= Stated task =
In the piece on being holy below, condense the paragraph that begins "The word 'holy' is found" into a short bulleted list that keeps its main facts.

= Selected text =
[START]

Be Holy

Where scripture is concerned, saying it one time is sufficient, but when we are instructed repeatedly1 to engage the same behavior, we can safely reference that as a biblical mandate. “Be holy, for I am holy.”

But what does that even mean?

In truth, “holy” is such a simple term, but is has been so misused, so abused over time that it has come to represent something exceedingly pious, sanctimonious, off-putting. As such, it is used as a term to deride and ridicule Christ followers with accusations of hypocrisy. “Oh, she thinks she’s so holy.” Well, she probably is . . . properly understood.

The word “holy” is found more than 600 times in the pages of scripture. Most often it applies to God himself, as in “be holy for I am holy,” or when referring to the Holy Spirit. Often it refers to places or items that are considered holy. For example, we have the “holy place” in the tabernacle and later the Jerusalem temple. Even certain days are described as holy, “a holy day unto the Lord.”

[END]

(Stored records)

[START]

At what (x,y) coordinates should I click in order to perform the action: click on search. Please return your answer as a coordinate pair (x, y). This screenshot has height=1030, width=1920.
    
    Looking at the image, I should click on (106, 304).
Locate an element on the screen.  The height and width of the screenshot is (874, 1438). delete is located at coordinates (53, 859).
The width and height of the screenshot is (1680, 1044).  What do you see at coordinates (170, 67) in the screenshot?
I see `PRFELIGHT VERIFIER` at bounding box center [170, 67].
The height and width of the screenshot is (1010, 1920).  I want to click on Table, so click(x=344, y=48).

[END]

= Task answer =
- "Holy" appears more than 600 times in scripture.
- It most often applies to God himself ("be holy for I am holy") or refers to the Holy Spirit.
- It often describes places or items, such as the "holy place" in the tabernacle and later the Jerusalem temple.
- Even certain days are called holy: "a holy day unto the Lord."